In my theory the target problem has only a single knowledge state. The ``goal state'' is not represented at the start. I am dealing with insight problems, for which I assume a clear picture of the goal state is practically all one needs to solve the problem. Most of the work is in finding out what the goal state is, as opposed to how to get there. Rather, the ``solution'' is represented in terms of criteria that determine whether the problem is solved.

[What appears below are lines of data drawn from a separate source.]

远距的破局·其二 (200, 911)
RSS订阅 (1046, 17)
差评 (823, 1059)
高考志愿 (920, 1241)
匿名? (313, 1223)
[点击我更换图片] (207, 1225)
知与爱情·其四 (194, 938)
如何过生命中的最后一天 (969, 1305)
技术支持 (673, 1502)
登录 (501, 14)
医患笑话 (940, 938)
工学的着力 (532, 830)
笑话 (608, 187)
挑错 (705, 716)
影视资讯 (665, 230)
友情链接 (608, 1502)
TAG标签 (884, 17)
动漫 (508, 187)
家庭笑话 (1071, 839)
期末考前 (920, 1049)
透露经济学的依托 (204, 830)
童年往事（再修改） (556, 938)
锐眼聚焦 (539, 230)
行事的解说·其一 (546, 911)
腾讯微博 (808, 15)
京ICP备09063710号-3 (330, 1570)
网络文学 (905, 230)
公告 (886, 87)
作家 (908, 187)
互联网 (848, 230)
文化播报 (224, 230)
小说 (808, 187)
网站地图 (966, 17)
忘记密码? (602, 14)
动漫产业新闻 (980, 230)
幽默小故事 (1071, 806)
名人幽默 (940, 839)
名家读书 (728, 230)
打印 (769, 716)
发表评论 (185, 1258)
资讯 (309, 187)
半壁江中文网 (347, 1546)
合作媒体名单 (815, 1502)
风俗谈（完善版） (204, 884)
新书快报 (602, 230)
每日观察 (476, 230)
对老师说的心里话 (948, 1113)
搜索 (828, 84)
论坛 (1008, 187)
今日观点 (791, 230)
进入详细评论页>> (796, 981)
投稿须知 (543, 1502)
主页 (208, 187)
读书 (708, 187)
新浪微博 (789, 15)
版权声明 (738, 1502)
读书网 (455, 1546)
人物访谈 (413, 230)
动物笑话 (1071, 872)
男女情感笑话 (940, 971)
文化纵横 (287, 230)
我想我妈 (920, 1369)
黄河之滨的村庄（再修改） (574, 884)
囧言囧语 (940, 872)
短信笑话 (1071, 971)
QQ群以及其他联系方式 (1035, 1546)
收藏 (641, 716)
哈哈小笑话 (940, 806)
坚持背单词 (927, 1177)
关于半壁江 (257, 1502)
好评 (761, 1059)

An agent cannot tell if the problem is solved by examining the visual representation. An agent needs to turn it back into a non-visual representation and run a simulation to determine the effectiveness of the manipulations made. For example, moving the weaker rays around and pointing them toward the tumor cannot be identified as an adequate solution to the problem unless the agent understands that the result of this would be that the tumor is destroyed while leaving the healthy tissue unharmed. Then the goal criteria can be applied. Once the knowledge state is non-visual again, its workings need to be simulated to be able to test it against the goal criteria. The agent maintains correspondences between elements of the knowledge states throughout the transfer process, and is able to use that information to return the final solution state back into a non-visual representation. Simulation means predicting the behavior of a system given knowledge of how it works.
Thus to simulate, the agent needs causal knowledge. Neither this causal knowledge, nor the goal criteria can be represented with only visual information, as causality consists of more than visual relationships between things.
By causal I mean knowledge of how things in a system change as they interact. Pre- and post-conditions are a straightforward way to represent this, but it is difficult to imagine what ``visual'' pre- and post-conditions might look like. For the reasons above I hypothesize that visual representations alone cannot enable evaluation of the solution.